Anomalous domain periodicity observed in ferroelectric PbTiO3 nanodots with 180o stripe domains

TL;DR

This study reveals an unexpected increase in domain width with decreasing size in PbTiO3 nanodots below a critical thickness, challenging classical scaling laws and attributed to surface effects.

Contribution

It uncovers anomalous domain periodicity in ferroelectric nanodots, highlighting the impact of surface layers and size effects beyond classical models.

Findings

Domain width increases as nanodot thickness decreases below 35 nm.

Classical LLK scaling law does not hold for ultra-thin nanodots.

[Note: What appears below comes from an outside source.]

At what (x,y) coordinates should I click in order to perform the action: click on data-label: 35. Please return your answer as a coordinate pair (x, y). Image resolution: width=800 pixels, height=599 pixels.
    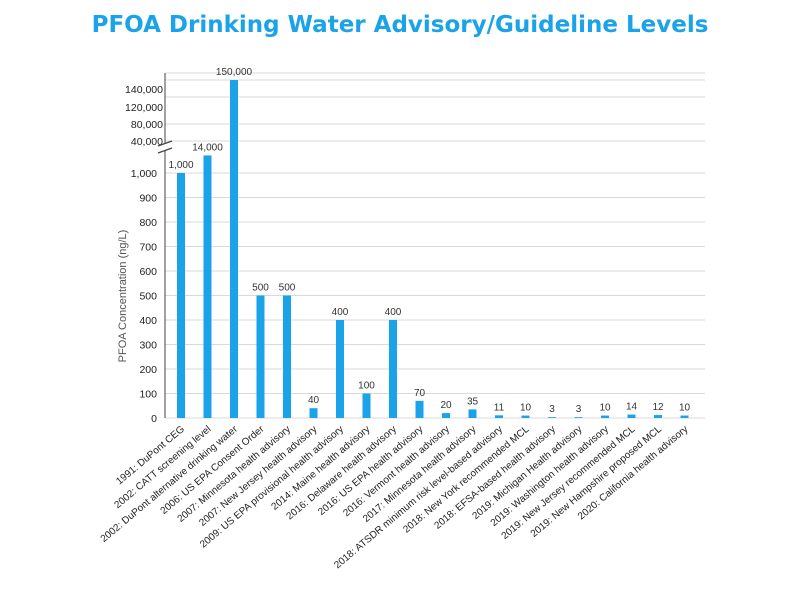
    Looking at the image, I should click on (473, 402).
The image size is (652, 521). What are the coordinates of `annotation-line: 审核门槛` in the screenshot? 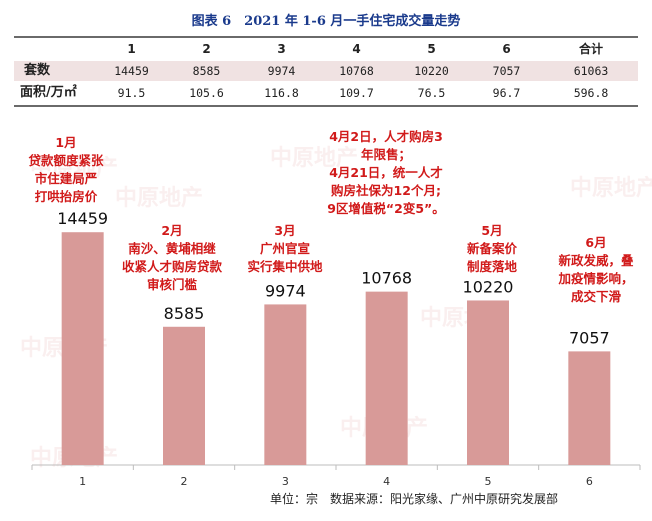 It's located at (172, 284).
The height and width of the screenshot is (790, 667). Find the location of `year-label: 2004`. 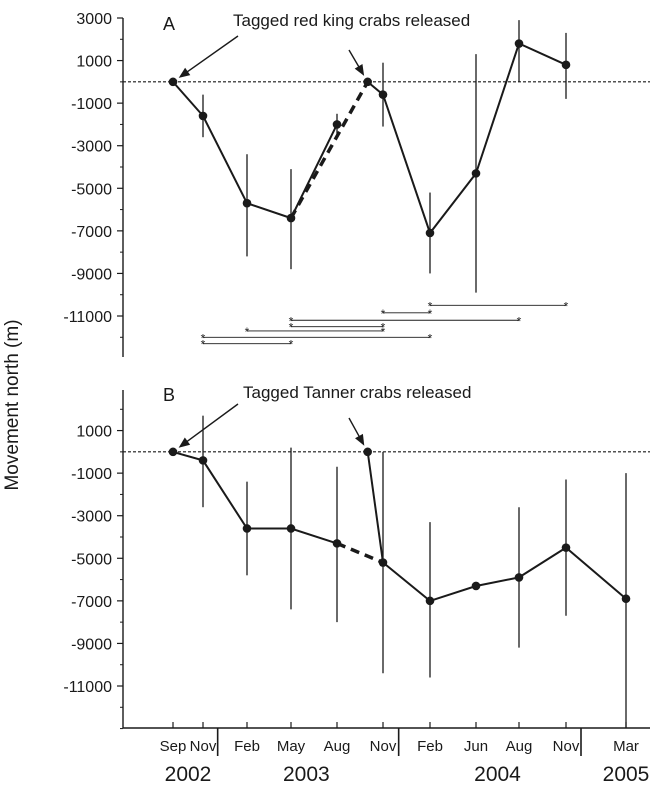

Presence of nonferroelectric surface layer influences domain behavior.

Abstract

PbTiO3-based nano-scale dots and tubes have received a great deal of attention owing to their potential applications to nonvolatile memories and multi-functional devices. As for the size effect of 180o stripe domains in ferroelectric thin films, there have been extensive reports on the thickness-dependent domain periodicity. All these studies have revealed that the domain periodicity of 180o stripe domains scales with the film thickness (d) according to the classical Landau-Lifshitz-Kittel (LLK) scaling law down to the thickness of ~2 nm. In the case of PbTiO3 nanodots, however, we obtained a quite striking correlation that for the thickness less than a certain critical value, dc (~35 nm), the domain width even increases with decreasing thickness of the nanodot, which surprisingly indicates a negative value in the LLK scaling-law exponent. On the basis of theoretical considerations of dc, we attribute this anomalous domain periodicity to the presence of a nonferroelectric surface layer, in addition to the finite lateral-size effect of a ferroelectric nanodot.